Records excerpted from a collection —
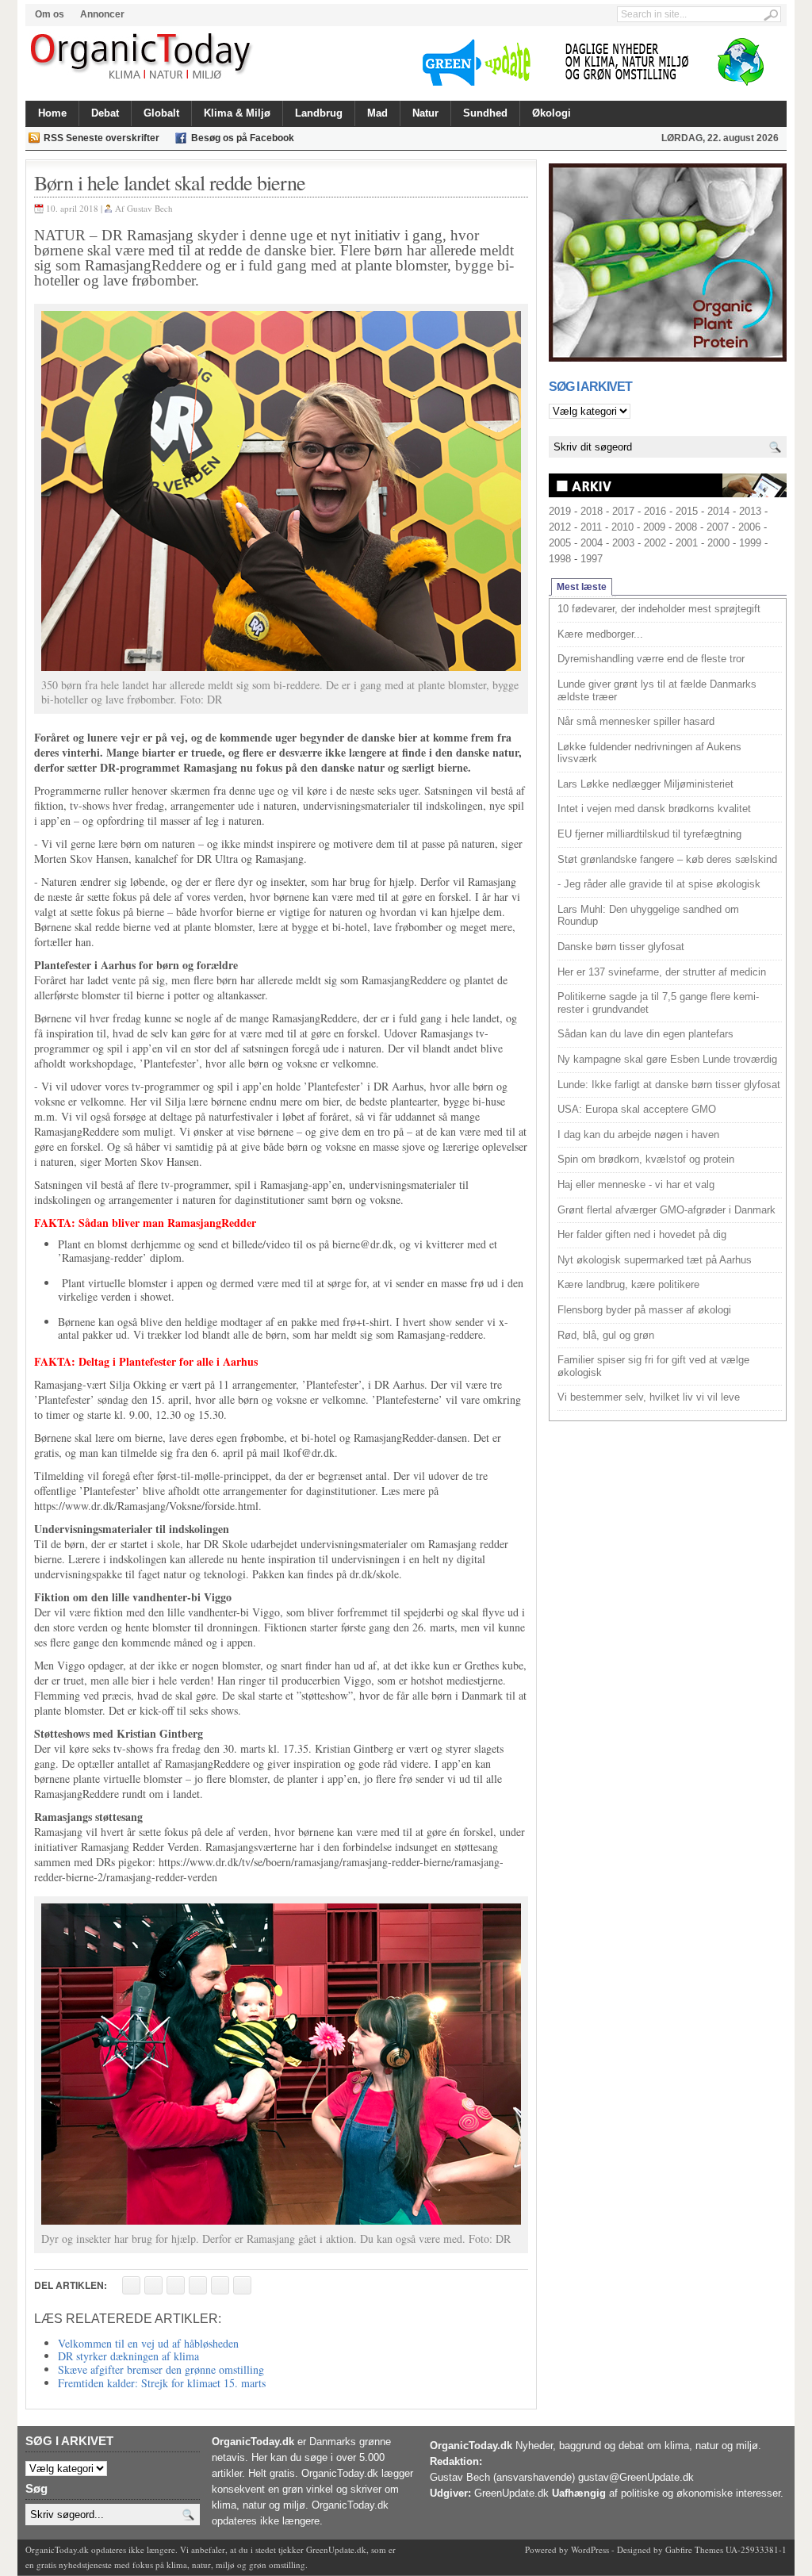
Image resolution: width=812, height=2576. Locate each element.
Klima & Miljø (237, 113)
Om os (49, 14)
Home (52, 113)
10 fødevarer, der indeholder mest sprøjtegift (658, 609)
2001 (687, 543)
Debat (105, 113)
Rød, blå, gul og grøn (605, 1335)
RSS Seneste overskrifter (101, 138)
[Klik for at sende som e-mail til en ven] (176, 2285)
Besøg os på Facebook (242, 138)
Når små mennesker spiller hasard (635, 721)
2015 (687, 511)
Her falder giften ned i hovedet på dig (641, 1234)
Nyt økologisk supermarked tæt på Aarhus (654, 1260)
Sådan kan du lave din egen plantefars (645, 1034)
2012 (560, 527)
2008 (686, 527)
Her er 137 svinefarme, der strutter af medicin (661, 972)
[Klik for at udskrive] (153, 2285)
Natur (425, 113)
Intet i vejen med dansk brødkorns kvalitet (654, 809)
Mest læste (582, 586)
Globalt (161, 113)
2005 (560, 543)
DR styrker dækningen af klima (128, 2355)
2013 (750, 511)
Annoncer (102, 14)
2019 (560, 511)
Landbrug (319, 113)
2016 (655, 511)
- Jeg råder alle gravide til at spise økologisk (658, 884)
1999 (750, 543)
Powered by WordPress (567, 2549)
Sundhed (485, 113)
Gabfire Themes (694, 2549)
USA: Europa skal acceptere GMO (636, 1109)
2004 (591, 543)
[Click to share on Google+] (220, 2285)
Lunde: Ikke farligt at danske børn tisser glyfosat (668, 1085)
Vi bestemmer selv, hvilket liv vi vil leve (648, 1397)
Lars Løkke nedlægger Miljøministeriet (645, 784)
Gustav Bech (150, 208)
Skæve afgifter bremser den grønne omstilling (161, 2369)
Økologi (551, 113)
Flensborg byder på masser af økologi (644, 1310)
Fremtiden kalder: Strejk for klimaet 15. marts (162, 2382)
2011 (591, 527)
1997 (591, 559)
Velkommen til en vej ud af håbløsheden (148, 2343)
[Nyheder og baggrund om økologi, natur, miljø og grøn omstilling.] (142, 57)
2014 (718, 511)
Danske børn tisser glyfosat (620, 947)
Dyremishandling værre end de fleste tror (651, 659)
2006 (749, 527)
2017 (623, 511)
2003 (623, 543)
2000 (718, 543)
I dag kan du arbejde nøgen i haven (638, 1134)
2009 (654, 527)
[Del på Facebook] (131, 2285)
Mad (377, 113)
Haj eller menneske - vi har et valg (635, 1184)
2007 (718, 527)
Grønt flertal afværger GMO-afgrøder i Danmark (666, 1210)
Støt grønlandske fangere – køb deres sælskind (667, 859)
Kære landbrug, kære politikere (628, 1284)
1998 (560, 559)
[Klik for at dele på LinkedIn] (242, 2285)
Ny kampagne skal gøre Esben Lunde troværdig (667, 1059)
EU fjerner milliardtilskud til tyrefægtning (649, 834)
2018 (591, 511)
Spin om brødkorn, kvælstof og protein (645, 1159)
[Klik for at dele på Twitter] (198, 2285)
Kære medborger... (600, 634)
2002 (655, 543)
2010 (622, 527)
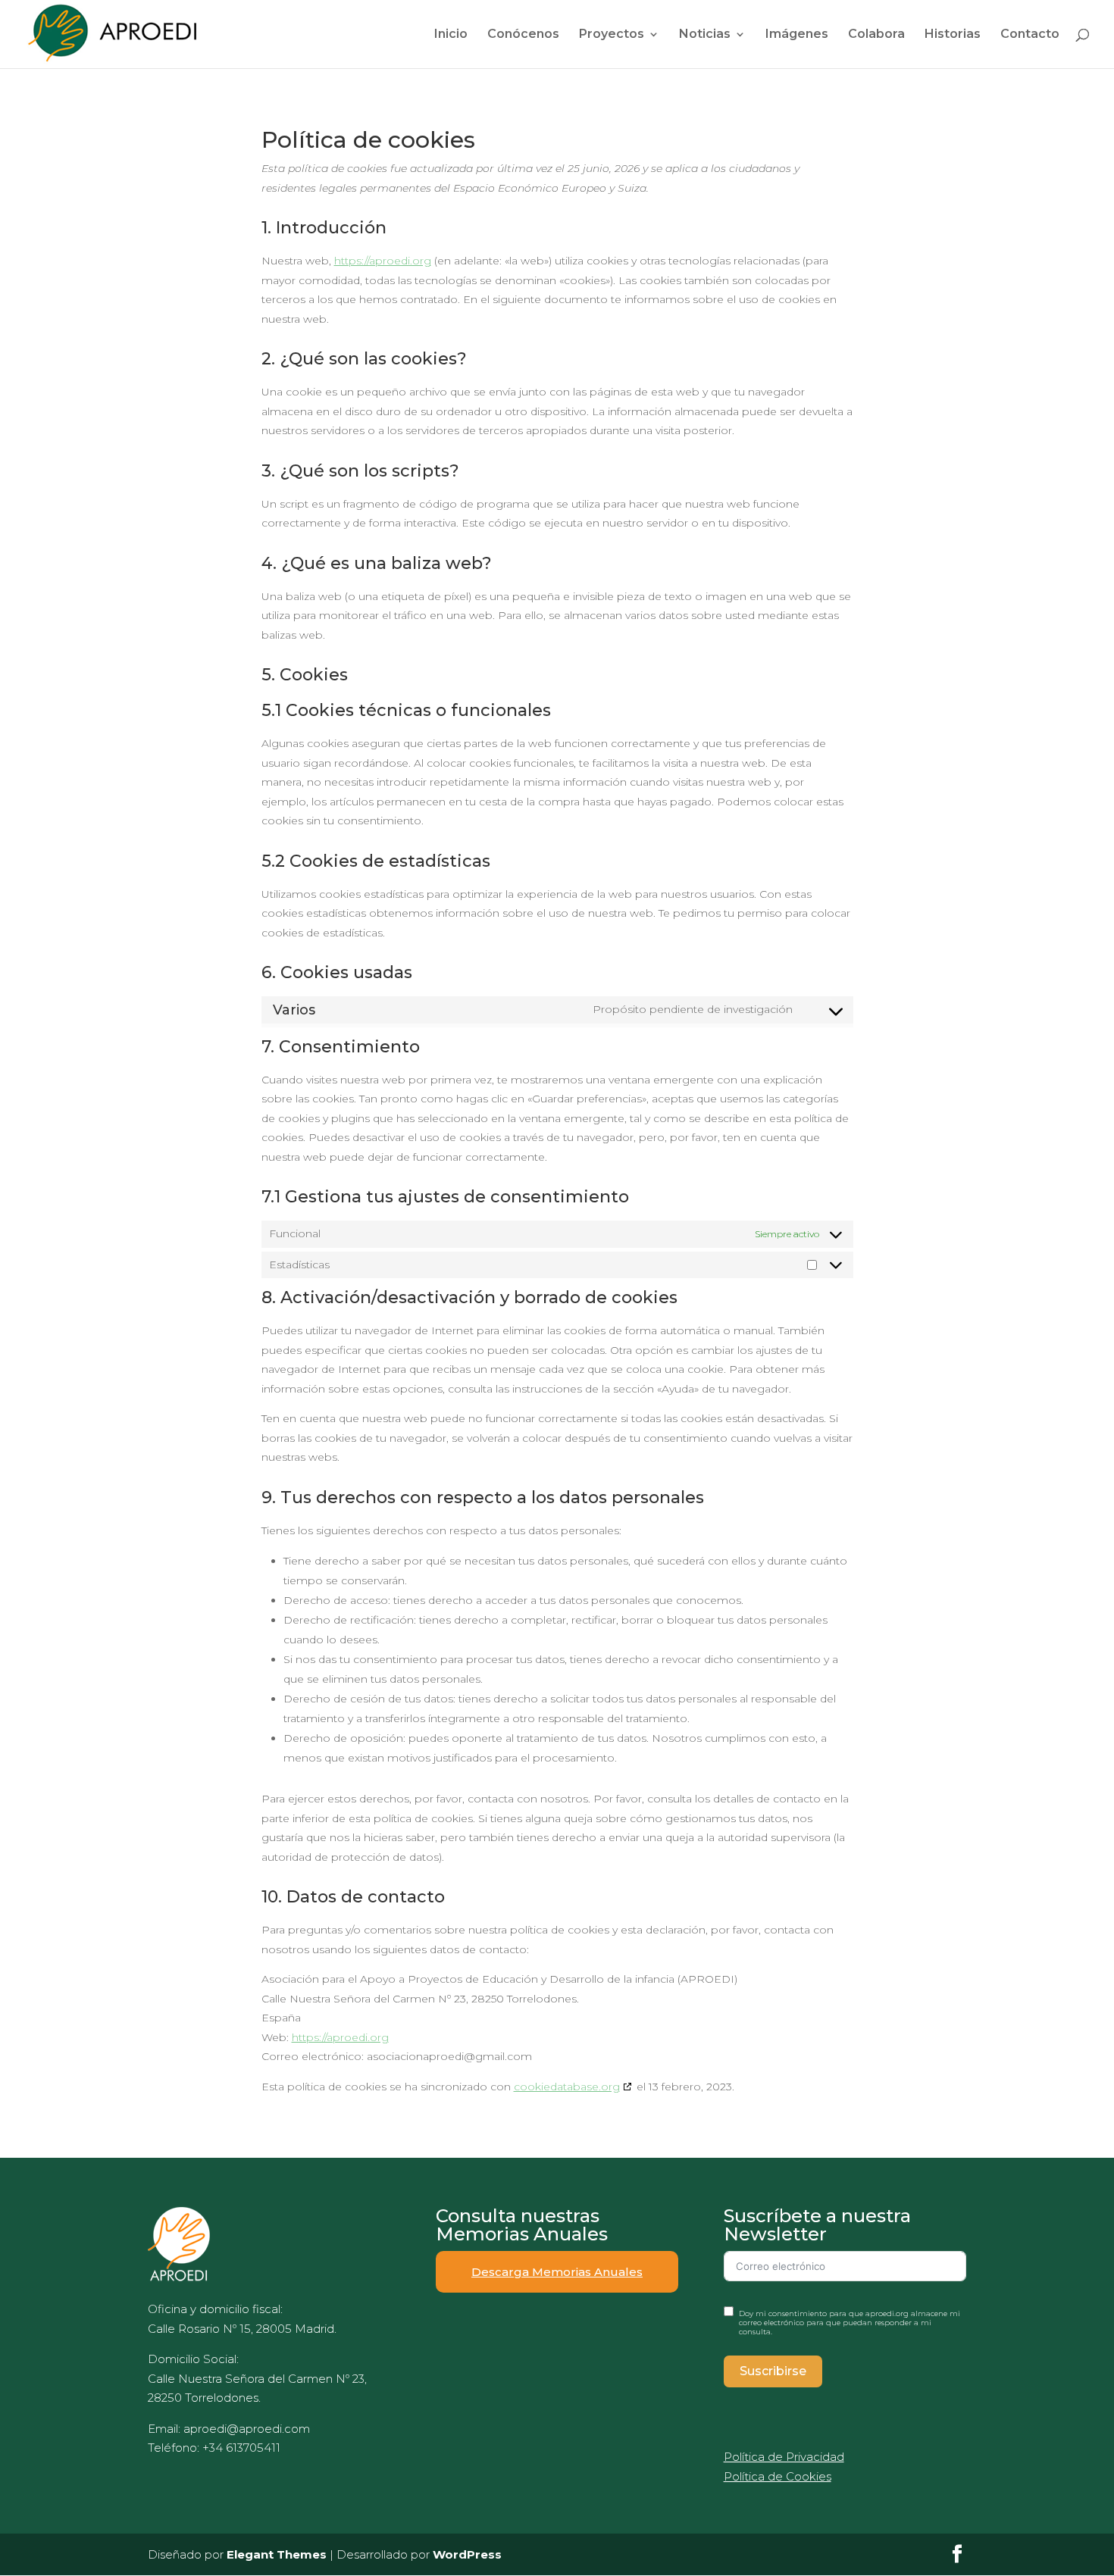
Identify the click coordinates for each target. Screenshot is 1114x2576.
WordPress (467, 2554)
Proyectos (611, 35)
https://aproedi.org (382, 260)
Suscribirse (773, 2371)
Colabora (876, 35)
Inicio (451, 35)
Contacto (1029, 35)
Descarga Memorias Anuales (557, 2272)
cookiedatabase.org (567, 2086)
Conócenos (523, 35)
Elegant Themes (277, 2554)
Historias (953, 35)
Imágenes (796, 35)
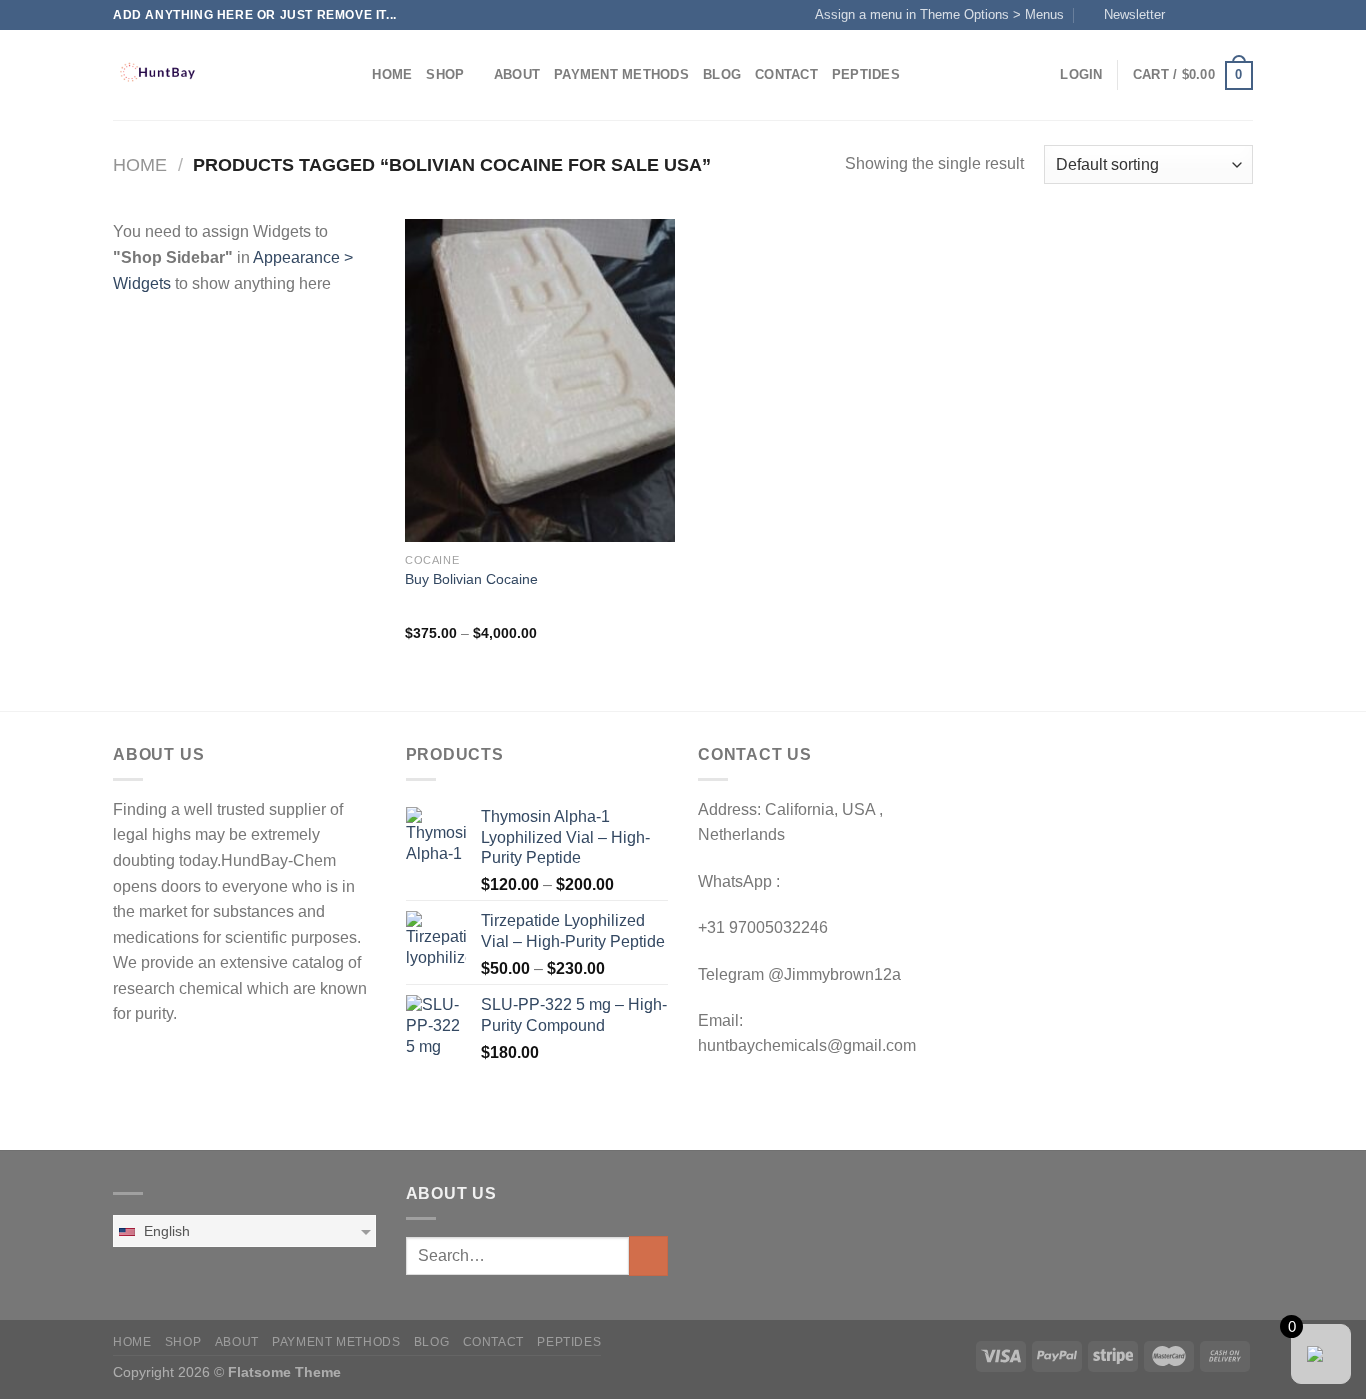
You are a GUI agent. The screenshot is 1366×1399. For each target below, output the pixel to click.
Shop (445, 74)
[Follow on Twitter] (1224, 15)
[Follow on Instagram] (1205, 15)
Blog (722, 74)
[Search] (350, 75)
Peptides (866, 74)
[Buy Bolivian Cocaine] (540, 380)
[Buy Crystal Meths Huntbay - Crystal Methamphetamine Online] (213, 75)
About (517, 74)
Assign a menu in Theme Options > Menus (939, 14)
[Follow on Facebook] (1186, 15)
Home (392, 74)
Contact (786, 74)
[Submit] (648, 1255)
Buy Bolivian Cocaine (471, 579)
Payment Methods (621, 74)
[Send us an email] (1243, 15)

WHAT THE TASK REQUIRES —
From the records above, copy only the lines running from the line containing "2017 (623, 511)" to the line containing "Imágenes (796, 35)", both ends included. Leave the pictures out.

REPLY —
2017 (623, 511)
2003 (623, 543)
2000 (718, 543)
I dag kan du arbejde nøgen i haven (638, 1134)
2009 (654, 527)
[Del på Facebook] (131, 2285)
Mad (377, 113)
Haj eller menneske - vi har et valg (635, 1184)
2007 (718, 527)
Grønt flertal afværger GMO-afgrøder i Danmark (666, 1210)
Støt grønlandske fangere – køb deres sælskind (667, 859)
Kære landbrug, kære politikere (628, 1284)
1998 (560, 559)
[Klik for at dele på LinkedIn] (242, 2285)
Ny kampagne skal gøre Esben Lunde troværdig (667, 1059)
EU fjerner milliardtilskud til tyrefægtning (649, 834)
2018 (591, 511)
Spin om brødkorn, kvælstof og protein (645, 1159)
[Klik for at dele på Twitter] (198, 2285)
Kære medborger... (600, 634)
2002 (655, 543)
2010 (622, 527)
Identify the click coordinates for each target. Screenshot is 1114x2576.
WordPress (467, 2554)
Proyectos (611, 35)
https://aproedi.org (382, 260)
Suscribirse (773, 2371)
Colabora (876, 35)
Inicio (451, 35)
Contacto (1029, 35)
Descarga Memorias Anuales (557, 2272)
cookiedatabase.org (567, 2086)
Conócenos (523, 35)
Elegant Themes (277, 2554)
Historias (953, 35)
Imágenes (796, 35)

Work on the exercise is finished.